Sun Microsystems Inc. is shipping GlassFish Enterprise Server v3, the latest update of its Java EE-based application server, the first to support Java EE 6.  Sun’s GlassFish Enterprise Server v3. offers an enterprise-grade app server, as an open source or commercially-supported version,  to boost performance, scalability and ease of design-to-deployment, a Sun GlassFish official said. 

glassfish_image“GlassFish Enterprise Server v3 provides features to help improve start-up time and reduce resource utilization plus fine-grained monitoring capabilities that offer improved observability for both developers and IT operators,” said Karen Tegan Padir, vice president of MySQL and Software Infrastructure at Sun, in a statement.  “People should think of GlassFish v3 as a pluggable runtime that can host many types of containers and enable rapid, iterative development with multiple programming languages—allowing customers to consolidate to a single platform/runtime,"  she added.

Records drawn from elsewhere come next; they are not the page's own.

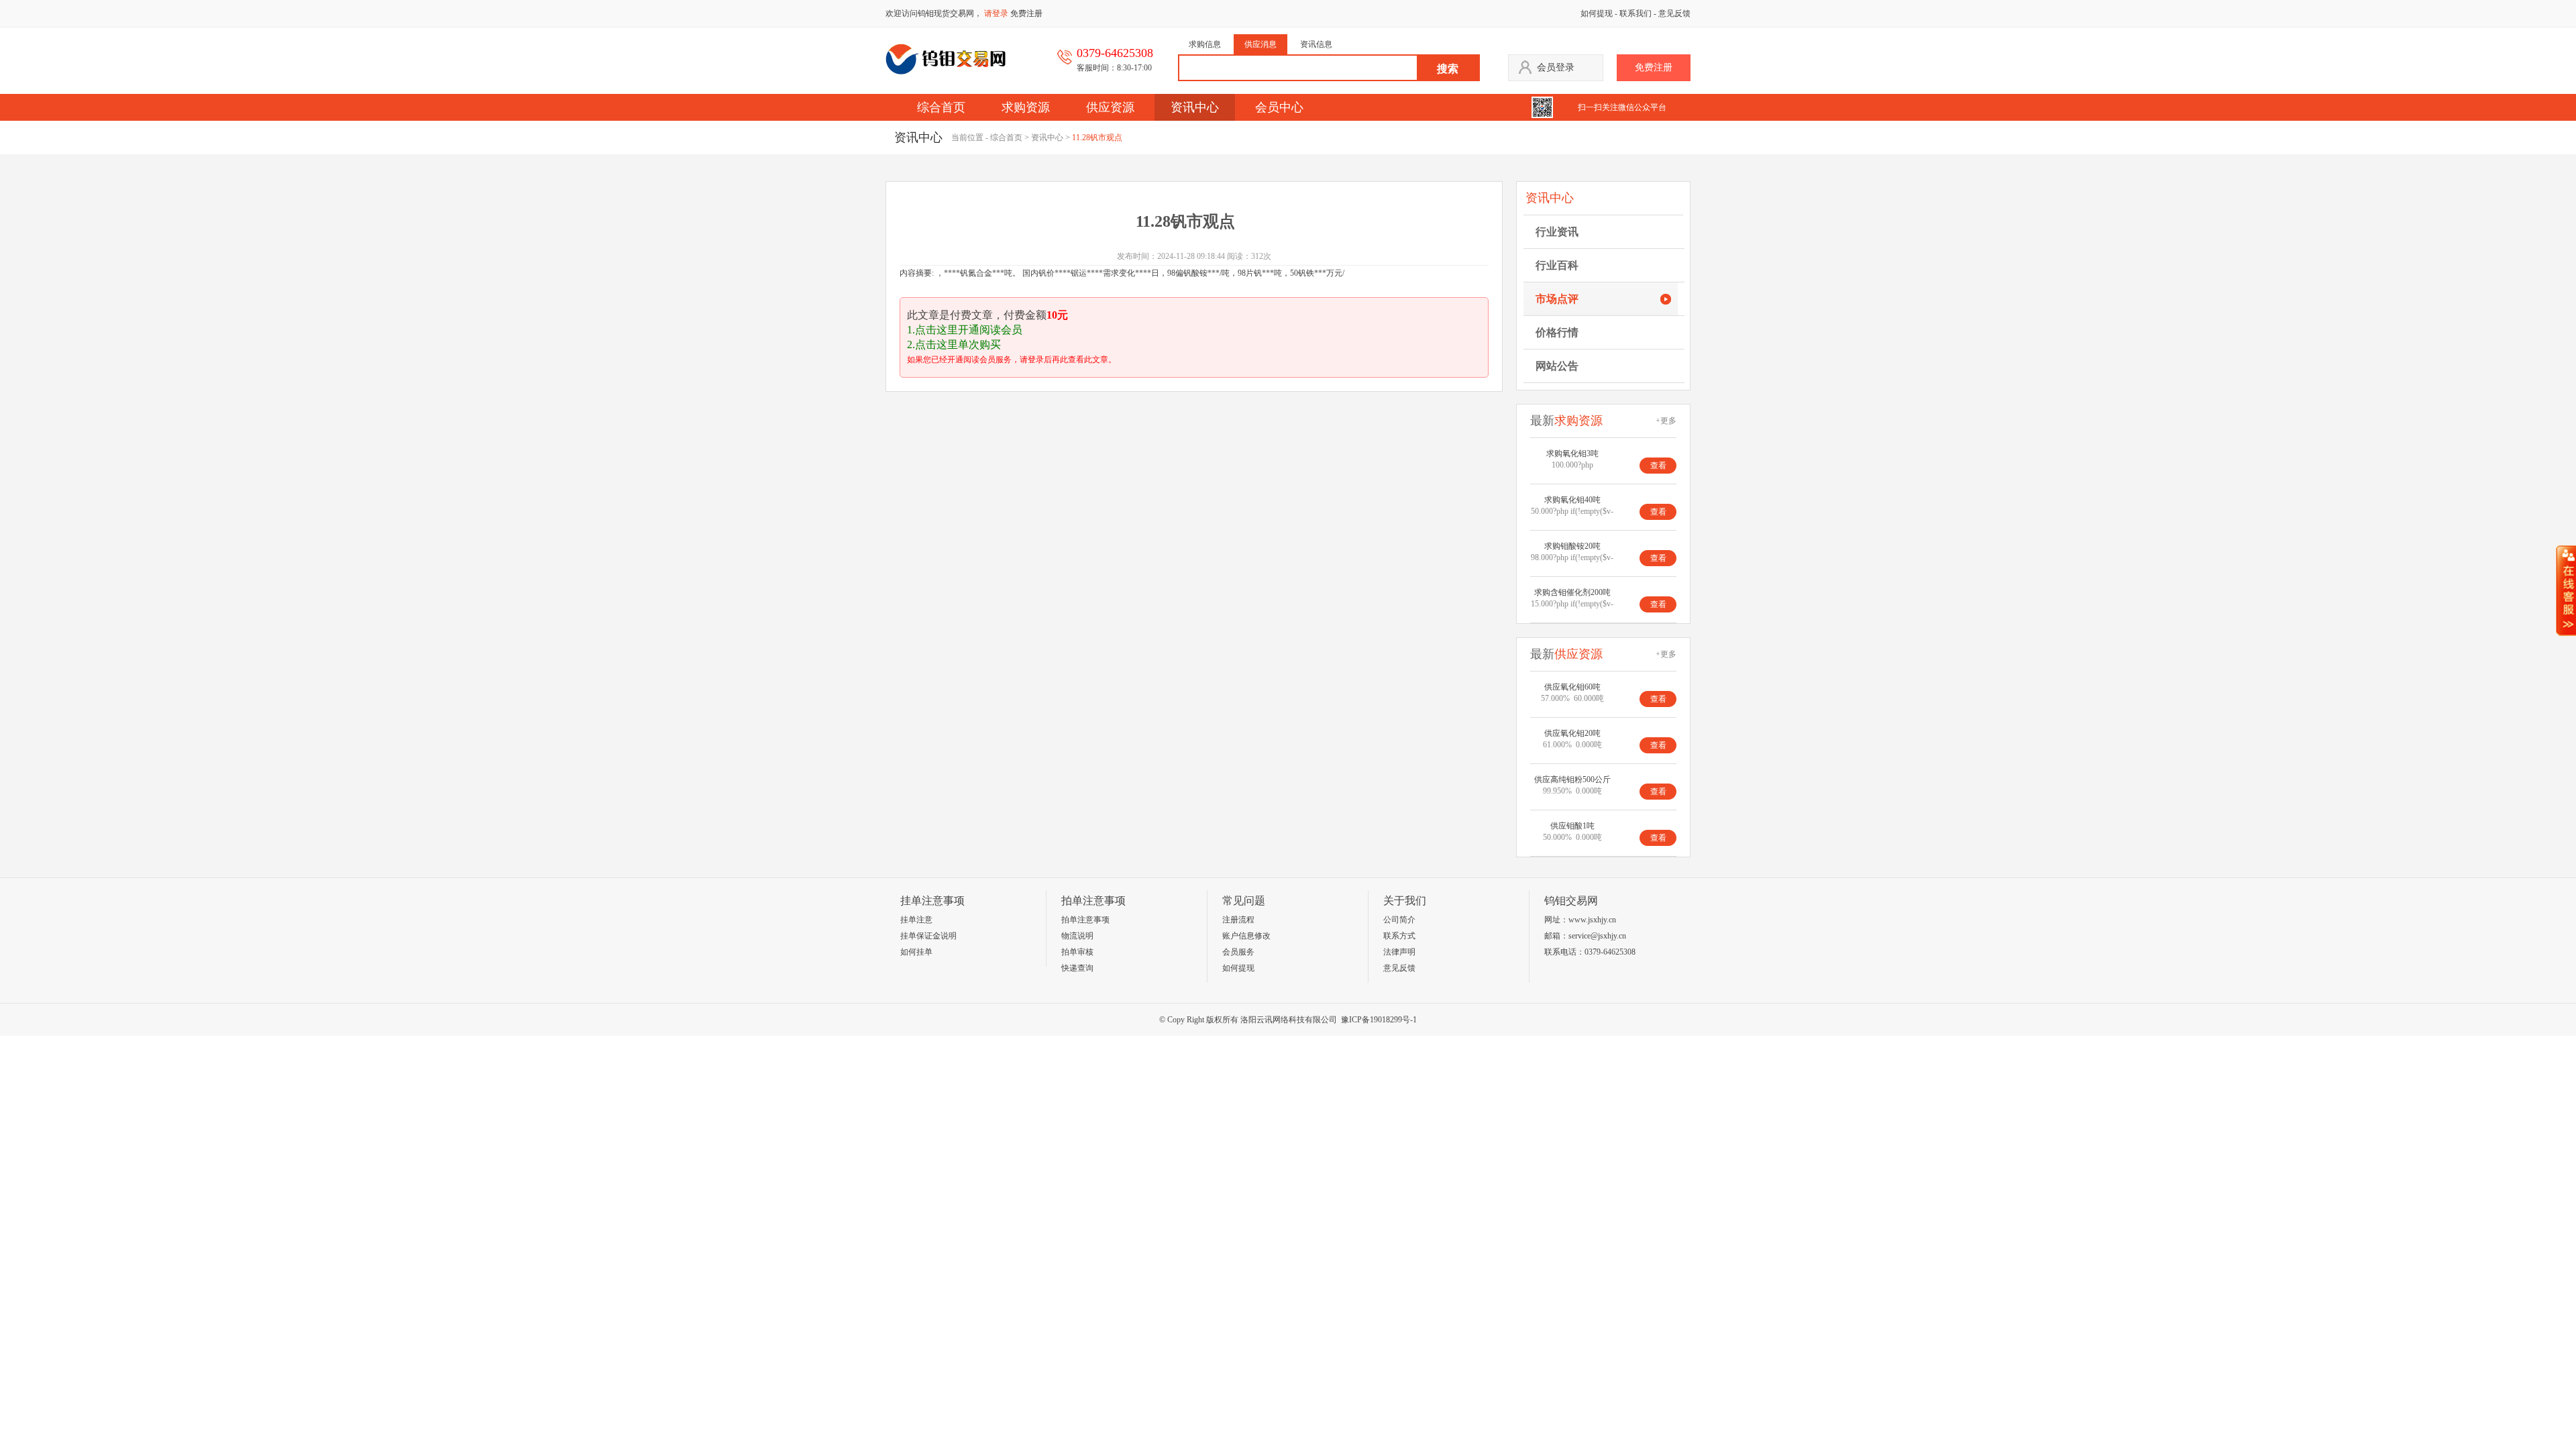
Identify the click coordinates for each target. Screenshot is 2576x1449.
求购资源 (1026, 107)
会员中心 (1279, 107)
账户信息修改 (1246, 936)
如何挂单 (916, 952)
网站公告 (1557, 366)
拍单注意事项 (1085, 919)
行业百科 (1557, 265)
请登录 (996, 13)
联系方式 (1399, 936)
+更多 (1666, 420)
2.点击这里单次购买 (954, 344)
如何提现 (1596, 13)
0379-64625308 (1610, 952)
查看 (1658, 465)
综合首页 (941, 107)
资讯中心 (1195, 107)
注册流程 (1238, 919)
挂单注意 (916, 919)
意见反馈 (1674, 13)
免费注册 (1026, 13)
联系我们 (1635, 13)
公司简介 (1399, 919)
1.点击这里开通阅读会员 (964, 329)
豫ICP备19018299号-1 (1379, 1019)
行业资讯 (1557, 231)
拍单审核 (1077, 952)
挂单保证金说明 (928, 936)
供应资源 (1110, 107)
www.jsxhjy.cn (1592, 919)
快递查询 (1077, 968)
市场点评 (1557, 299)
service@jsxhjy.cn (1597, 936)
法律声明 (1399, 952)
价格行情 (1557, 332)
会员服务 (1238, 952)
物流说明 (1077, 936)
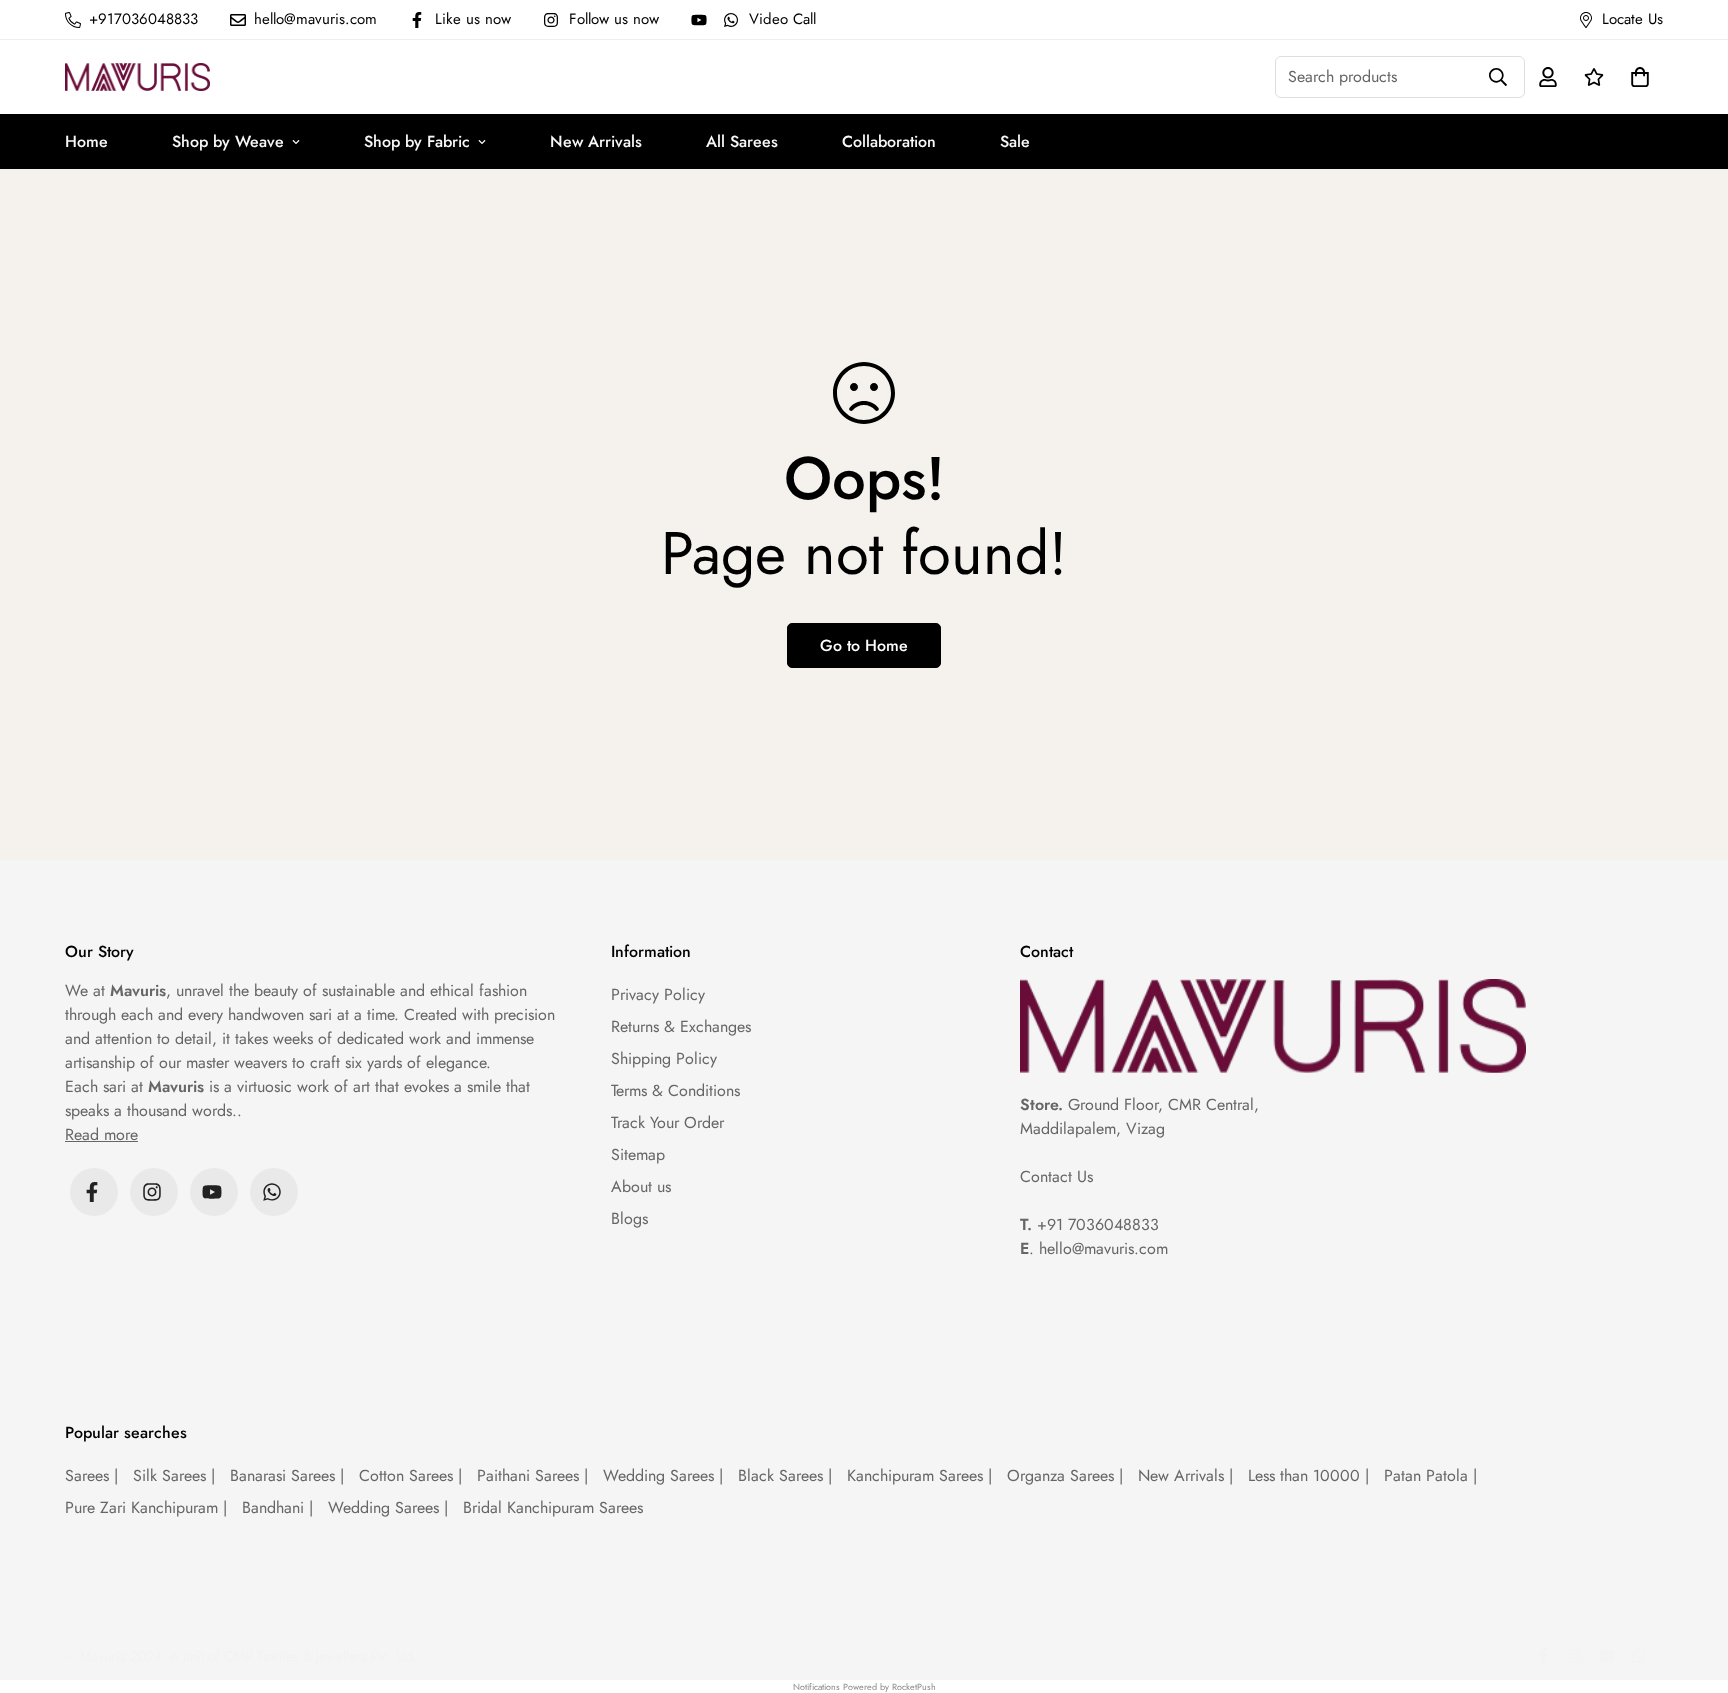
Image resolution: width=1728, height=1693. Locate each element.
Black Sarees (785, 1475)
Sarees (91, 1475)
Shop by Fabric (417, 141)
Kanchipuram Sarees (919, 1475)
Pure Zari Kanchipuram (146, 1507)
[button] (1636, 77)
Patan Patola (1430, 1475)
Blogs (629, 1218)
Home (86, 141)
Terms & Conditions (675, 1090)
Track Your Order (667, 1122)
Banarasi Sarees (287, 1475)
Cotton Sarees (410, 1475)
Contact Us (1056, 1176)
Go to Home (864, 645)
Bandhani (277, 1507)
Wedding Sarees (663, 1475)
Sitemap (638, 1154)
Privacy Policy (658, 994)
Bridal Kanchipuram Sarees (553, 1507)
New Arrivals (596, 141)
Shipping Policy (664, 1058)
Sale (1015, 141)
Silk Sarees (174, 1475)
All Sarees (742, 141)
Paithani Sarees (532, 1475)
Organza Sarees (1065, 1475)
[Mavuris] (137, 76)
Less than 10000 (1308, 1475)
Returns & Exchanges (681, 1026)
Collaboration (889, 141)
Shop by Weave (228, 141)
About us (641, 1186)
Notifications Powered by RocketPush (864, 1686)
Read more (101, 1134)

Of note, GlassFish application server is a key component of Sun’s GlassFish ESB (Enterprise Service Bus] a lightweight and agile ESB platform that also includes elements of Project Open ESB, and the NetBeans IDE.  GlassFish ESB is also available as an open source or a commercially-supported platform.

GlassFish Enterprise Server v3 Features
Sun GlassFish Enterprise Server v3 provides developers with a simplified programming model and productivity improvements offered by Java EE 6. This flexible platform gives developers the ability to deliver applications more efficiently and cost effectively.   Among the top new features:

  • Rapid Iterative Development of Web Applications, which (A) Saves HTTP session state when applications are redeployed and simplifies development cycle to three simple steps: edit-save-refresh, (B)  Provides multiple developer options with popular IDEs such as NetBeans and the GlassFish Tools Bundle for Eclipse, and (C)  Allows devs to more easily to create and deploy Web applications with the Java EE 6 Web Profile.
  • Modular Runtime Based on OSGi, which provides  (A) Improved startup time and reduces runtime resources by only starting the modules required to service running applications  (B) Ability to runs on any OSGi-compliant runtime, including Apache Felix, Equinox, and Knoplerfish
  • Many features to boost scalability and performance, including (A) Optimization for multi-core servers, including Sun servers with CoolThreads technology, and (B)  Fast Infoset support to improve Web services performance by a magnitude of 2x to 4x, with Sun's Project Metro JAX-WS surpassing other implementations
  • .NET 3.5 Web Services Interoperability, to allow architects and devs to integrate services written to the .NET and Java EE platforms


Sun said GlassFish Enterprise Server v3 is based on a flexible OSGi runtime so necessary features can be added dynamically. Based on internal Sun benchmarks, Sun said GlassFish Enterprise Server v3 startup times are more than twice as fast as v2 and in the case of the Web Profile offering, nearly three times faster.